Titel: Die Schriftenhändlerin
Autor: Brenda Vantrease
Seiten: 608

Verlag: Blanvalet
Erscheinungsdatum: 15. April 2019
Buchreihe: ja








Inhalt
Die Schreiberin Anna flieht vor der Inquisition aus ihrer Heimatstadt nach Frankreich. Dort trifft sie auf den Kaufmann Gabriel, dem sie schnell ihr Herz schenkt. Gabriel jedoch ist ein Priester, der geschickt wurde, um Ketzer ausfindig zu machen. Gabriel seinerseits fängt auf Grund seiner Gefühle zu Anna an, an seinem Glauben zu zweifeln.
Hat diese junge Liebe in diesen schweren Zeiten überhaupt eine Chance?
 
Eigene Meinung

Normalerweise lese ich keine historischen Romane, der Klappentext hat mich jedoch neugierig gemacht und mich davon überzeugt, es doch noch einmal zu versuchen. Leider fand ich den Einstieg extrem schwer und auch alles danach hat sich sehr gezogen und war stellenweise echt trocken.
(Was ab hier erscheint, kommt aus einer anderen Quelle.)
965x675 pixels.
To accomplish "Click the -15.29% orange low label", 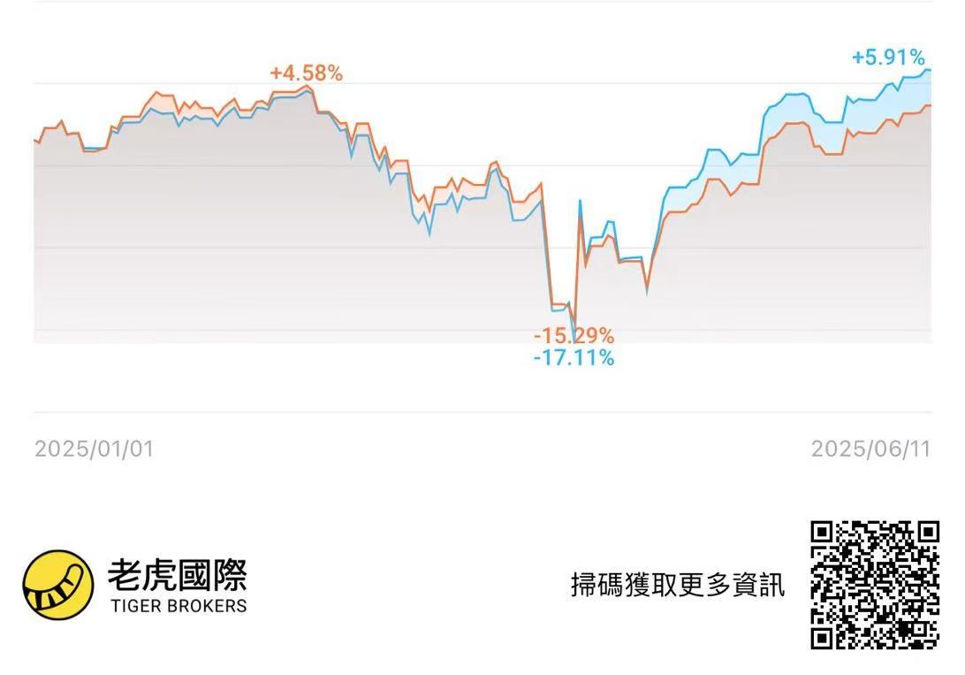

Es war wirklich interessant zu lesen, wie schwer das Leben damals war und wie schnell man auf die Abschussliste der Kirche geraten konnte. Das war aber auch schon alles. Gabriel und Anna sind wirklich selten zusammen anzutreffen, was es mir dann wieder schwer gemacht hat, ihnen ihre Gefühle füreinander abzukaufen.

Auch habe ich gehofft, dass Annas Part in Frankreich viel mehr Raum einnehmen würde, so wie es nach dem Klappentext anzunehmen war. Diese Episode ist jedoch recht kurz.

Dass "die Schriftenhändlerin" der zweite Teil einer Reihe ist, habe ich erst später erfahren. Allerdings kann man das Buch auch gut ohne das Vorwissen aus Band eins lesen. An ein, oder zwei Stellen beziehen sich die Figuren auf Geschehnisse aus Band eins, aber der Rest erschließt sich von selber. Es ist also eher eine eigene Geschichte, mit ein wenig Bezug auf vorherige Ereignisse, die zudem Jahrzehnte vorher passiert sind.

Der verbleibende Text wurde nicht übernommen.